= EXERCISE DESCRIPTION =
Could you reproduce, word for word, everything below from the line containing "Formanövények (52, 710)" down to the line containing "Kártevő riasztás (51, 443)", with both of those lines included and no others?

= DATA FOR ANALYSIS =
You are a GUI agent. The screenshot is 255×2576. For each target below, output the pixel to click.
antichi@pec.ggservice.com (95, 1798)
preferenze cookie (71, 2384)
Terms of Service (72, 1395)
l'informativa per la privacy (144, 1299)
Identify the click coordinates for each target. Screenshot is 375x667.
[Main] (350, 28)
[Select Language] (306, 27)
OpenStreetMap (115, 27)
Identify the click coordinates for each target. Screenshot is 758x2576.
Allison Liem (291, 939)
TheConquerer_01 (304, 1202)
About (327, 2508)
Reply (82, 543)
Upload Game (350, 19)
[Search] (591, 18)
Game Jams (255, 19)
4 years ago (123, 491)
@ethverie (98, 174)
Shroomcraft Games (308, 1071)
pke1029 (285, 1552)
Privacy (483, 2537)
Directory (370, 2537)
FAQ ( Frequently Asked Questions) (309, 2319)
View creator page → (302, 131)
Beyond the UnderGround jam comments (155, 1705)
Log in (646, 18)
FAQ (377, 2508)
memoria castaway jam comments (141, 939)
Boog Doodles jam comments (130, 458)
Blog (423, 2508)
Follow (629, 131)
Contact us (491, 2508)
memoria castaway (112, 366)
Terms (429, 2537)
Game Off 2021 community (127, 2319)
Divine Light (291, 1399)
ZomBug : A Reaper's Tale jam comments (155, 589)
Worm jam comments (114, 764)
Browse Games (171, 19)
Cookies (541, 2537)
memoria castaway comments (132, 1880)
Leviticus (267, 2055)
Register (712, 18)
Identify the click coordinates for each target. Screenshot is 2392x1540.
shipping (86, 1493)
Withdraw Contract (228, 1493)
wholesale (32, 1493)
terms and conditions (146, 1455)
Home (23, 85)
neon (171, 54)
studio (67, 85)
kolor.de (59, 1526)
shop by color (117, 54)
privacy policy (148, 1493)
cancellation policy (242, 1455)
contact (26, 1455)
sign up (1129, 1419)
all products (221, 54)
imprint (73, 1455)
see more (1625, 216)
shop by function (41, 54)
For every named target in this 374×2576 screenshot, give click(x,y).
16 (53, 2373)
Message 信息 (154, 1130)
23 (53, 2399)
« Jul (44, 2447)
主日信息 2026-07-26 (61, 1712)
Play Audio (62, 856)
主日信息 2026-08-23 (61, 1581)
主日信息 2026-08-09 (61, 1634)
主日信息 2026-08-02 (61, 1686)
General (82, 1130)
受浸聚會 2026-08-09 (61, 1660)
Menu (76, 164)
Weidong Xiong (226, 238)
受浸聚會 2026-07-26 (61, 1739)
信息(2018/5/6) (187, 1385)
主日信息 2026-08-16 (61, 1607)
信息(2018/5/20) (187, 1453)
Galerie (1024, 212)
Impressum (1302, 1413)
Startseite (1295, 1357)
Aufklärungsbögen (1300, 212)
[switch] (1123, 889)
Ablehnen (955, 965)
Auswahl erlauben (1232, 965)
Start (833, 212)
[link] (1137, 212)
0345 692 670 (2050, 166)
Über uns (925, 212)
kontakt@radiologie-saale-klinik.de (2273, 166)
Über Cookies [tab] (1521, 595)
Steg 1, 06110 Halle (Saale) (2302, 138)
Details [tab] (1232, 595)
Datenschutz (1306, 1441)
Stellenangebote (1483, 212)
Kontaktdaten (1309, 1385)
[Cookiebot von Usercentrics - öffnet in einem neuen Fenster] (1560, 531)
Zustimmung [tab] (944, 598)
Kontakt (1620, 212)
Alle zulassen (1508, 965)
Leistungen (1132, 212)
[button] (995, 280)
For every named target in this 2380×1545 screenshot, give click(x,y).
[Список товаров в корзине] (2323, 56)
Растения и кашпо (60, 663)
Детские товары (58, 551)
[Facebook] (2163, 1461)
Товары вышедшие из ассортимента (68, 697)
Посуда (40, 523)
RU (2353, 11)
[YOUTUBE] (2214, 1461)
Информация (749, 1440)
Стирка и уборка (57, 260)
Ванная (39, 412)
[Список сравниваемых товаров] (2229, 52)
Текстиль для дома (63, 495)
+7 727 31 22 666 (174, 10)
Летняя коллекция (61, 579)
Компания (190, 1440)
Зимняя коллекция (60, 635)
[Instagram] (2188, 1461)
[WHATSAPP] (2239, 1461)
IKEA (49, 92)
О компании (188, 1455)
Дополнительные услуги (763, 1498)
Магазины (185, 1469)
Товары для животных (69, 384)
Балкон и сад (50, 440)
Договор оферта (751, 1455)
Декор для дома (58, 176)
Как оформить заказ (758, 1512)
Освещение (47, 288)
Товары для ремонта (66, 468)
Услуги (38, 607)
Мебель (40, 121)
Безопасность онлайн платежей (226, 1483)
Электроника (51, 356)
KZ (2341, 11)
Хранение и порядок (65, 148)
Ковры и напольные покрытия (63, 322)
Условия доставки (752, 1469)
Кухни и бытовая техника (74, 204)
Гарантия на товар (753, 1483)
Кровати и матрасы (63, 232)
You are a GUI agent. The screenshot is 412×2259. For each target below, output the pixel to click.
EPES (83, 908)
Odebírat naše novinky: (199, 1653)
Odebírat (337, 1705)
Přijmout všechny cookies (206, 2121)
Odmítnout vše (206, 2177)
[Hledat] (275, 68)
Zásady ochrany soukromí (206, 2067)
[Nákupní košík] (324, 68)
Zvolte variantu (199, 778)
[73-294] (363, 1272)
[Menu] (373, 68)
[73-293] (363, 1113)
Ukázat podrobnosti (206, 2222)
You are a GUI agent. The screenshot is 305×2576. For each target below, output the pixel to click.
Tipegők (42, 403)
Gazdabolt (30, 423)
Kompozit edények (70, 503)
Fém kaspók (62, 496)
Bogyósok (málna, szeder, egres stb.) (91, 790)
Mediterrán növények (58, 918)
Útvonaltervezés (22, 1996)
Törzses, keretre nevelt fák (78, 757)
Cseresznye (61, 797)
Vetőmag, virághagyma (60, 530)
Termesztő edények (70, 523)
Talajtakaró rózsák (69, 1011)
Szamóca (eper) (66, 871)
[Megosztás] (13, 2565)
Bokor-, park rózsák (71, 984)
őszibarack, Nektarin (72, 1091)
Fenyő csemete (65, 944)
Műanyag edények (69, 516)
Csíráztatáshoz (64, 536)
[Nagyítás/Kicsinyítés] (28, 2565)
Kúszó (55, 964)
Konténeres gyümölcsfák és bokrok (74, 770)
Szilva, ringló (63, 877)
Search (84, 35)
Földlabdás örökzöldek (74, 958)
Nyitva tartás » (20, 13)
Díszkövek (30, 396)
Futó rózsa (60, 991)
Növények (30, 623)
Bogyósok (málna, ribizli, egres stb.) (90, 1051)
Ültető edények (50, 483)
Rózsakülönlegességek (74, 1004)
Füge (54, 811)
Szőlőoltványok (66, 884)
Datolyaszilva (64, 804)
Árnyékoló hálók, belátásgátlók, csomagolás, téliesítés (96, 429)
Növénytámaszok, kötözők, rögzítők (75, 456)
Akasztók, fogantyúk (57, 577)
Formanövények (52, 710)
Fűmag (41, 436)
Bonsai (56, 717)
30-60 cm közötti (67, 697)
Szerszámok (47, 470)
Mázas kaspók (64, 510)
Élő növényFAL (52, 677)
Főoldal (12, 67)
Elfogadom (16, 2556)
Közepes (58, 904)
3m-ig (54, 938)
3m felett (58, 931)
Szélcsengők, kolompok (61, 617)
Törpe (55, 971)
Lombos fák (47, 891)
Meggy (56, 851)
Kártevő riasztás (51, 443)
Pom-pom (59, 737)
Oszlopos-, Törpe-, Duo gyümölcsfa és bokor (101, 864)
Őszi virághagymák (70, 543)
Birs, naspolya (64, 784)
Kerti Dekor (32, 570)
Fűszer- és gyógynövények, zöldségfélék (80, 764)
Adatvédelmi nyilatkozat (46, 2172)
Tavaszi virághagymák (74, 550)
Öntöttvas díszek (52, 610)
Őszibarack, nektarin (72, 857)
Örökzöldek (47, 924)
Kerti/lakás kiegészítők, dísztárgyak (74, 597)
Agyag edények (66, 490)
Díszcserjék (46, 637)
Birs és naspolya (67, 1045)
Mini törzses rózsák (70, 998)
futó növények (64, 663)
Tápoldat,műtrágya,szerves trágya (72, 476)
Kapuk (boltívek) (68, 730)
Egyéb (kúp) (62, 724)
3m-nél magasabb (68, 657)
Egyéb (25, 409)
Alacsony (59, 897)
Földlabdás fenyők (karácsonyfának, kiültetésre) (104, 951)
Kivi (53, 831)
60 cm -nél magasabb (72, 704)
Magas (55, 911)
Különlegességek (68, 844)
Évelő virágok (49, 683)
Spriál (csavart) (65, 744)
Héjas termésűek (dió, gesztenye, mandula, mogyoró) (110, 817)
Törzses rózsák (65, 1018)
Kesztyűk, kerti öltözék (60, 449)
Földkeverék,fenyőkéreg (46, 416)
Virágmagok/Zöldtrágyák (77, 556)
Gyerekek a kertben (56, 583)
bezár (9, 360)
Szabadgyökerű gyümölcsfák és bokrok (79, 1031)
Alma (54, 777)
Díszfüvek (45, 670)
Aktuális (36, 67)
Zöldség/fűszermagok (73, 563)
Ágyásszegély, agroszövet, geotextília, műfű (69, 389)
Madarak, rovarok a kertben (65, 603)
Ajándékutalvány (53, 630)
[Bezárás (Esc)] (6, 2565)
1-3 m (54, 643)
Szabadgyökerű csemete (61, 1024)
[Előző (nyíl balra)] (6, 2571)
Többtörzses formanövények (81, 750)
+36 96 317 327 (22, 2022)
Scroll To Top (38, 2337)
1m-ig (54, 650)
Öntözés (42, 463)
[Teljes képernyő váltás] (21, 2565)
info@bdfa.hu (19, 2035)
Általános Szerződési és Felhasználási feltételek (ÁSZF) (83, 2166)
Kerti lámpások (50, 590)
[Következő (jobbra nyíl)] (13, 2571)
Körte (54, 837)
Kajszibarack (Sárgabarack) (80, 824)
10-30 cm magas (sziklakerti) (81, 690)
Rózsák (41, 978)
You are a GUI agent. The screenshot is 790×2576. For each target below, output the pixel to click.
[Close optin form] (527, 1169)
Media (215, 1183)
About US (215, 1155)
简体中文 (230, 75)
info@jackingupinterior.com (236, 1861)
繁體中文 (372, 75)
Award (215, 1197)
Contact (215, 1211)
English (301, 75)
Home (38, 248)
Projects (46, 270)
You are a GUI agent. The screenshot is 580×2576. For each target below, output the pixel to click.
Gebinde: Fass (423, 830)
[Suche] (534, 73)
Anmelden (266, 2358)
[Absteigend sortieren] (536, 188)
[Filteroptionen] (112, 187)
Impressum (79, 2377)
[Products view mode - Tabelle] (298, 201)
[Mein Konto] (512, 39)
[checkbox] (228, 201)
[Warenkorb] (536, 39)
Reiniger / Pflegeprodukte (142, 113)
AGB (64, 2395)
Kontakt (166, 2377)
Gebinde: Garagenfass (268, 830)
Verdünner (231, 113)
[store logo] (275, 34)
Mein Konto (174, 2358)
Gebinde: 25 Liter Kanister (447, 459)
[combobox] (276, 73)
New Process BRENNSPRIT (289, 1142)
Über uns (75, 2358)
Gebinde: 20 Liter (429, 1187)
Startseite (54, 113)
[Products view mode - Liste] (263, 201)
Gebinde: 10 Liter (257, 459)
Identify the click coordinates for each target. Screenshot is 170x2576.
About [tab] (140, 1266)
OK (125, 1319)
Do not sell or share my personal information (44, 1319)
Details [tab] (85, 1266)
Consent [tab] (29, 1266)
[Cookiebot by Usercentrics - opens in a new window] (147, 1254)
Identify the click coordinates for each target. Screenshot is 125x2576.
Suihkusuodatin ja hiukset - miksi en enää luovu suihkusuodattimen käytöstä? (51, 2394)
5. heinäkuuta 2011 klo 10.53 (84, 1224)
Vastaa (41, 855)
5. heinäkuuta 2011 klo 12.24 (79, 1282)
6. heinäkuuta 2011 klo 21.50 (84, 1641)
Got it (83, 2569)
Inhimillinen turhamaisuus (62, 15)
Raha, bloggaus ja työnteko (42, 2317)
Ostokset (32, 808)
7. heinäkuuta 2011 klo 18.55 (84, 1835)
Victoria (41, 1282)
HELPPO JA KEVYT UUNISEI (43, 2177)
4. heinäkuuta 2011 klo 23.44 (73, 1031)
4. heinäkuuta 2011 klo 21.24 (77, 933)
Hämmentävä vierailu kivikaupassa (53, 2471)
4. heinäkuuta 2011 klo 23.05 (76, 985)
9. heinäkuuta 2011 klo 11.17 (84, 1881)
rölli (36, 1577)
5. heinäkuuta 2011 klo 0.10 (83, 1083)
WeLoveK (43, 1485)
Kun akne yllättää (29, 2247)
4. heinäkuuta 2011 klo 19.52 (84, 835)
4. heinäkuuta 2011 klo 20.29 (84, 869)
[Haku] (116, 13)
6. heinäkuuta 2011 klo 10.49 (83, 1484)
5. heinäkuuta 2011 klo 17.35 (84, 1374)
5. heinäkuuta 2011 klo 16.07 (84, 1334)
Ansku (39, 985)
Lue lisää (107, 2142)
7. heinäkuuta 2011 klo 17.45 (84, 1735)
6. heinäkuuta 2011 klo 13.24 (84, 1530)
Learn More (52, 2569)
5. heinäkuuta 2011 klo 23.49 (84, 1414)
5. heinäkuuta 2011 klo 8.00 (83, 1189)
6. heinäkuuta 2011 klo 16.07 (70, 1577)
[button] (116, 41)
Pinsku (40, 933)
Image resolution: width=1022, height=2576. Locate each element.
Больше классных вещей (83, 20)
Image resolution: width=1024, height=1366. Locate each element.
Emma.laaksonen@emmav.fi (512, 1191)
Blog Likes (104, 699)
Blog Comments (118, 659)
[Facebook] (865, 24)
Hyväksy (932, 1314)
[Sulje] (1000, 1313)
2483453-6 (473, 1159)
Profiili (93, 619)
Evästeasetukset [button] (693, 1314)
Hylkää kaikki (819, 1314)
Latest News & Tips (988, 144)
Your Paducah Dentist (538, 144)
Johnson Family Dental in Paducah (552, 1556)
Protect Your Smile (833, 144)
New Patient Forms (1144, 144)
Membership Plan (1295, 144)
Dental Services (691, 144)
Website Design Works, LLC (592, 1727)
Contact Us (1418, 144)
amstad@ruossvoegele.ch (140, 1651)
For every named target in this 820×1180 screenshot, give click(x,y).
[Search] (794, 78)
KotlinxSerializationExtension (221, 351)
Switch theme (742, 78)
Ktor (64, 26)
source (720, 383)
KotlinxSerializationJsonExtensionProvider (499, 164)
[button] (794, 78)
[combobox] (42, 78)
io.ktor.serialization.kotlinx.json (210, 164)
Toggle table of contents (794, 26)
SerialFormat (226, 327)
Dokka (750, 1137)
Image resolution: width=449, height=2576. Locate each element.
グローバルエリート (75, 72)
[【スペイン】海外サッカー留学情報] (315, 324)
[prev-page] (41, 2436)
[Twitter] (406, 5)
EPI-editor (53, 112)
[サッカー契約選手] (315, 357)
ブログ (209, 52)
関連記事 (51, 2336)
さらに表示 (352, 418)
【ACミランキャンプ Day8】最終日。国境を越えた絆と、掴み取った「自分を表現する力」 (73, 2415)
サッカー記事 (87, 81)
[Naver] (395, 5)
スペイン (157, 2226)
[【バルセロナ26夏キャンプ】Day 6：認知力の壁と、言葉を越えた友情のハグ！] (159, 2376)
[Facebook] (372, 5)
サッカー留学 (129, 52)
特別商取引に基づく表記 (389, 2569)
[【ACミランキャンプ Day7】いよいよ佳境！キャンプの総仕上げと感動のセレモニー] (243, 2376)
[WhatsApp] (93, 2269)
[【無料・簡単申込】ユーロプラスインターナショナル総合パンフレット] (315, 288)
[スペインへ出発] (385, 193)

= ANSWER AREA =
Formanövények (52, 710)
Fűmag (41, 436)
Bonsai (56, 717)
30-60 cm közötti (67, 697)
Szerszámok (47, 470)
Mázas kaspók (64, 510)
Élő növényFAL (52, 677)
Főoldal (12, 67)
Elfogadom (16, 2556)
Közepes (58, 904)
3m-ig (54, 938)
3m felett (58, 931)
Szélcsengők, kolompok (61, 617)
Törpe (55, 971)
Lombos fák (47, 891)
Meggy (56, 851)
Kártevő riasztás (51, 443)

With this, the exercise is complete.